Anroine Emaz note ainsi précisément des bruits, celui des vagues que l’on écoute dans le sielnce autour, celui des coquillages que le pied écrase et qui se détache au milieu d’autres, celui du vent dont le « poids » et le « mouvement » appelle des comparaisons avec ce qui est vu dans les tableaux de Klee, la flèche organisatrice de l’espace. Sont relevés aussi avec précision les couleurs : bleu de source, (le ciel), gris étain, bleu frais, bleu soutenu (la mer), etc., la couleur de la mer changeant selon l’endroit d’où on l’observe : brune parce qu’elle prend la couleur du sable, puis après « quelques mètres de vert » bleu foncé. Pourtant, ces « prises de mer » ne sont pas seulement comparables à des marines.
Le premier paysage décrit, c’est celui du matin, où la relation entre le mouvement incessant des vagues s’accorde avec le « peu de bruit » et procure une impression de tranquillité. Mais ce qui est récurrent dans ces pages, c’est la saisie du vide de la mer, de l’espace, un vide associé au calme de la marche devant l’eau : elle n’a « ni but ni errance, comme les vagues du bord qui se plient et se déplient ». Ce vide n’a rien d’angoissant, on mesure ce que l’on est quand on prend conscience de la disproportion entre notre corps et l’étendue maritime, « on ne se perd pas, on s’efface pour se retrouver plus loin à l’intérieur, bout minime anonyme du vivant ».

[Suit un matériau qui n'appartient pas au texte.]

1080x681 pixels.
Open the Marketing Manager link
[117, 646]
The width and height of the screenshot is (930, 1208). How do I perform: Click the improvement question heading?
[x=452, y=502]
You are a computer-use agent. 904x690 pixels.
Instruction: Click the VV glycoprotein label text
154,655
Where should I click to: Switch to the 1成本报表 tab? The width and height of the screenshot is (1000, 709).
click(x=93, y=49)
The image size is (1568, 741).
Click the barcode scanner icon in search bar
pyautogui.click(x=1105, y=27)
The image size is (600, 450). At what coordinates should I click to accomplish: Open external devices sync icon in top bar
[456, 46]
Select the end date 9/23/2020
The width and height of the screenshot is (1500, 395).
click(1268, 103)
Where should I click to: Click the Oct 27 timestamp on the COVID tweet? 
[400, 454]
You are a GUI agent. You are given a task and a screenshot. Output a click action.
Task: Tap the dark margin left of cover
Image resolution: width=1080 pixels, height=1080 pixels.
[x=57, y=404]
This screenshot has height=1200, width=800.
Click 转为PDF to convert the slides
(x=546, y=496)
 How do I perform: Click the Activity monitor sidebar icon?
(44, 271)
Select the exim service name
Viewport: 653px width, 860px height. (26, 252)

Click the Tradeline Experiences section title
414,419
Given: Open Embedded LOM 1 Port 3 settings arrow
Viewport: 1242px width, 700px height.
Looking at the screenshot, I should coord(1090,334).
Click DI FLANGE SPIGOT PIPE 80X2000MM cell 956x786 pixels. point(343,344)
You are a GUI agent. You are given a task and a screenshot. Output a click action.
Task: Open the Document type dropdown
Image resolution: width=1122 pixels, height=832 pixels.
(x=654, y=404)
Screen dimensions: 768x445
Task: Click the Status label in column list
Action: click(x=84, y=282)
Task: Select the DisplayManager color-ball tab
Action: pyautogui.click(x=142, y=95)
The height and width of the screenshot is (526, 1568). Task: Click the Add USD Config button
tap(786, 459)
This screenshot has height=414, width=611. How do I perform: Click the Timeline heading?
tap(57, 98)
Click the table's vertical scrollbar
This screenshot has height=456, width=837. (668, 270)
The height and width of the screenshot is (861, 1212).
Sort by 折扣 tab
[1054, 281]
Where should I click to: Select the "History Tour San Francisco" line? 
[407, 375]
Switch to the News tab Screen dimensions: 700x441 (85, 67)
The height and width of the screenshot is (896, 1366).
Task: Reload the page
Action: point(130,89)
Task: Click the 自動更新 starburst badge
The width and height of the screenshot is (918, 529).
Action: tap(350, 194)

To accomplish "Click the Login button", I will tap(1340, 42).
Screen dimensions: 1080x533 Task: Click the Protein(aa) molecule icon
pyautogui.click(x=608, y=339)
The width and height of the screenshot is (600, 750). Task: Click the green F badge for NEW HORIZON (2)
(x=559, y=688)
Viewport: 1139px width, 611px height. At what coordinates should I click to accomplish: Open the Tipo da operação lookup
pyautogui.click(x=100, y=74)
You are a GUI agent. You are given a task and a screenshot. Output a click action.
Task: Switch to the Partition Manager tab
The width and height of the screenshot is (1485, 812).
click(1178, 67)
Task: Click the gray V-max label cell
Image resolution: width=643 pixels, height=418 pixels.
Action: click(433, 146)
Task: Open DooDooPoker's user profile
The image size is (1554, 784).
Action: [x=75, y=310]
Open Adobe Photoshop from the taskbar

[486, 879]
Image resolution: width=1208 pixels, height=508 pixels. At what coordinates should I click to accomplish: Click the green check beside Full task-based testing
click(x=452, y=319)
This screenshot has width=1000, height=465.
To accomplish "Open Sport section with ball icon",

L’action du vent transforme le paysage, le sol s’érode, le sable se met en mouvement et l’on a alors le sentiment de « marcher dans ce qui s’en va ». Il faut ajouter à ce caractère éphémère du paysage (« on passe ») que la perception constante du vide donne à penser que l’espace (de la mer, devant la mer) ne peut être une demeure, seulement un espace de passage ; les humains deviennent vite des silhouettes, des « bâtons verticaux sur l’étendue ». Si l’on tient cependant à les garder comme terme de référence, c’est sans doute « pour croire un peu saisir les choses ». C’est cette saisie des choses, si modeste soit-elle, qui importe : prendre sa mesure, pour Antoine Emaz, c’est toujours la condition pour « ouvrir et libérer ». Il y a, ici comme dans la plupart des écrits d’Antoine Emaz, des réflexions dans la lignée des moralistes classiques — ce qui les rend d’autant plus attachants.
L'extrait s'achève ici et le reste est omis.